-- Exercise prompt --
The whole of the data must be transcribed exactly.

[Stored items]
···

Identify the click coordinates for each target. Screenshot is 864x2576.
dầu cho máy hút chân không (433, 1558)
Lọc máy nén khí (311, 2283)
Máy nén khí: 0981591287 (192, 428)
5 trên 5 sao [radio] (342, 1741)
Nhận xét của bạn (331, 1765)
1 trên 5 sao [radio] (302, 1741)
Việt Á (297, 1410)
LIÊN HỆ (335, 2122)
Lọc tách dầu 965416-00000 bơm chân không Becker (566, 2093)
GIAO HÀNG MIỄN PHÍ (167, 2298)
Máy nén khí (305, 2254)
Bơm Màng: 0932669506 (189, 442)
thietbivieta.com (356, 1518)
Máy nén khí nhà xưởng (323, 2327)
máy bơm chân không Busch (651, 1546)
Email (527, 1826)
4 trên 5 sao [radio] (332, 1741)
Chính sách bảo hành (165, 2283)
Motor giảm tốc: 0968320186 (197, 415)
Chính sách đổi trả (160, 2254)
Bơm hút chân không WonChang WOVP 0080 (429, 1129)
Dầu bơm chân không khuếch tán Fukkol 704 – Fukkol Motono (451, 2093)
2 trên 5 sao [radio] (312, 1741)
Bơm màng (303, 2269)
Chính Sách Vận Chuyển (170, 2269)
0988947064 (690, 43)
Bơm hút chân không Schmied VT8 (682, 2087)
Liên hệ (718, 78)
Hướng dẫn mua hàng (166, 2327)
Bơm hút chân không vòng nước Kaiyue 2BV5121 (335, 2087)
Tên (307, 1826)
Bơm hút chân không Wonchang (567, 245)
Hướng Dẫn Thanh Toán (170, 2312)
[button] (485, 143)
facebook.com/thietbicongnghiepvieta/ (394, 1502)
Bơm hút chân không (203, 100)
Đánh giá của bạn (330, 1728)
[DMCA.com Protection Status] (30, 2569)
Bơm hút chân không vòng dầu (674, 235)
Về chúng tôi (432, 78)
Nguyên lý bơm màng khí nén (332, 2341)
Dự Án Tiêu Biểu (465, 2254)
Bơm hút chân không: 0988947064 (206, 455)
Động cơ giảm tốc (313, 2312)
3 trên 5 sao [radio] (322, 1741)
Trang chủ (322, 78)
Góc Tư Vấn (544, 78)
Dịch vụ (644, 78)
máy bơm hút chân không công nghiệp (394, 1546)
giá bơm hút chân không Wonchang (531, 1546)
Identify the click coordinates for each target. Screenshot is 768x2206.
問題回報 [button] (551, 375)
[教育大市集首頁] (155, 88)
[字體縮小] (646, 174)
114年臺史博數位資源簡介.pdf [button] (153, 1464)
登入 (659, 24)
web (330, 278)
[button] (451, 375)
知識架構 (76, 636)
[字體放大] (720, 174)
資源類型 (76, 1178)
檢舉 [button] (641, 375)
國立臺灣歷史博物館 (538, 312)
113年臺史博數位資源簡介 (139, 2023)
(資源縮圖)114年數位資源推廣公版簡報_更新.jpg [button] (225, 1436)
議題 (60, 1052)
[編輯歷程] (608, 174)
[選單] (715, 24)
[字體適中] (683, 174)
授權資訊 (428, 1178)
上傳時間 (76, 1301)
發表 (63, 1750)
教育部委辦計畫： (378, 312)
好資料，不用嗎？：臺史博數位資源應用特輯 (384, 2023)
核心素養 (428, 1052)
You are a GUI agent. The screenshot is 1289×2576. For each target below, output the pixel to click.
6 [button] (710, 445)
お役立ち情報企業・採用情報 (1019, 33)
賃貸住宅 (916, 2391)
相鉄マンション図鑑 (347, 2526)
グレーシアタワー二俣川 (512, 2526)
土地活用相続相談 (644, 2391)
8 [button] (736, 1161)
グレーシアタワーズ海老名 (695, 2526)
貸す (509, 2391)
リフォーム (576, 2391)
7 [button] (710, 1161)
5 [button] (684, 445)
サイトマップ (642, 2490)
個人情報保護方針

···

-- Response below --
Identify the click coordinates for each target. Screenshot is 864x2576.
dầu cho máy hút chân không (433, 1558)
Lọc máy nén khí (311, 2283)
Máy nén khí: 0981591287 (192, 428)
5 trên 5 sao [radio] (342, 1741)
Nhận xét của bạn (331, 1765)
1 trên 5 sao [radio] (302, 1741)
Việt Á (297, 1410)
LIÊN HỆ (335, 2122)
Lọc tách dầu 965416-00000 bơm chân không Becker (566, 2093)
GIAO HÀNG MIỄN PHÍ (167, 2298)
Máy nén khí (305, 2254)
Bơm Màng: 0932669506 (189, 442)
thietbivieta.com (356, 1518)
Máy nén khí nhà xưởng (323, 2327)
máy bơm chân không Busch (651, 1546)
Email (527, 1826)
4 trên 5 sao [radio] (332, 1741)
Chính sách bảo hành (165, 2283)
Motor giảm tốc: 0968320186 (197, 415)
Chính sách đổi trả (160, 2254)
Bơm hút chân không WonChang WOVP 0080 (429, 1129)
Dầu bơm chân không khuếch tán Fukkol 704 – Fukkol Motono (451, 2093)
2 trên 5 sao [radio] (312, 1741)
Bơm màng (303, 2269)
Chính Sách Vận Chuyển (170, 2269)
0988947064 (690, 43)
Bơm hút chân không Schmied VT8 (682, 2087)
Liên hệ (718, 78)
Hướng dẫn mua hàng (166, 2327)
Bơm hút chân không vòng nước Kaiyue 2BV5121 (335, 2087)
Tên (307, 1826)
Bơm hút chân không Wonchang (567, 245)
Hướng Dẫn Thanh Toán (170, 2312)
[button] (485, 143)
facebook.com/thietbicongnghiepvieta/ (394, 1502)
Bơm hút chân không (203, 100)
Đánh giá của bạn (330, 1728)
[DMCA.com Protection Status] (30, 2569)
Bơm hút chân không vòng dầu (674, 235)
Về chúng tôi (432, 78)
Nguyên lý bơm màng khí nén (332, 2341)
Dự Án Tiêu Biểu (465, 2254)
Bơm hút chân không: 0988947064 (206, 455)
Động cơ giảm tốc (313, 2312)
3 trên 5 sao [radio] (322, 1741)
Trang chủ (322, 78)
Góc Tư Vấn (544, 78)
Dịch vụ (644, 78)
máy bơm hút chân không công nghiệp (394, 1546)
giá bơm hút chân không Wonchang (531, 1546)
Identify the click coordinates for each target. Screenshot is 768x2206.
問題回報 [button] (551, 375)
[教育大市集首頁] (155, 88)
[字體縮小] (646, 174)
114年臺史博數位資源簡介.pdf [button] (153, 1464)
登入 (659, 24)
web (330, 278)
[button] (451, 375)
知識架構 (76, 636)
[字體放大] (720, 174)
資源類型 (76, 1178)
檢舉 [button] (641, 375)
國立臺灣歷史博物館 (538, 312)
113年臺史博數位資源簡介 (139, 2023)
(資源縮圖)114年數位資源推廣公版簡報_更新.jpg [button] (225, 1436)
議題 (60, 1052)
[編輯歷程] (608, 174)
[選單] (715, 24)
[字體適中] (683, 174)
授權資訊 (428, 1178)
上傳時間 (76, 1301)
發表 (63, 1750)
教育部委辦計畫： (378, 312)
好資料，不用嗎？：臺史博數位資源應用特輯 (384, 2023)
核心素養 (428, 1052)
You are a GUI agent. The screenshot is 1289×2576. For each target below, output the pixel to click.
6 [button] (710, 445)
お役立ち情報企業・採用情報 (1019, 33)
賃貸住宅 (916, 2391)
相鉄マンション図鑑 (347, 2526)
グレーシアタワー二俣川 (512, 2526)
土地活用相続相談 (644, 2391)
8 [button] (736, 1161)
グレーシアタワーズ海老名 (695, 2526)
貸す (509, 2391)
リフォーム (576, 2391)
7 [button] (710, 1161)
5 [button] (684, 445)
サイトマップ (642, 2490)
個人情報保護方針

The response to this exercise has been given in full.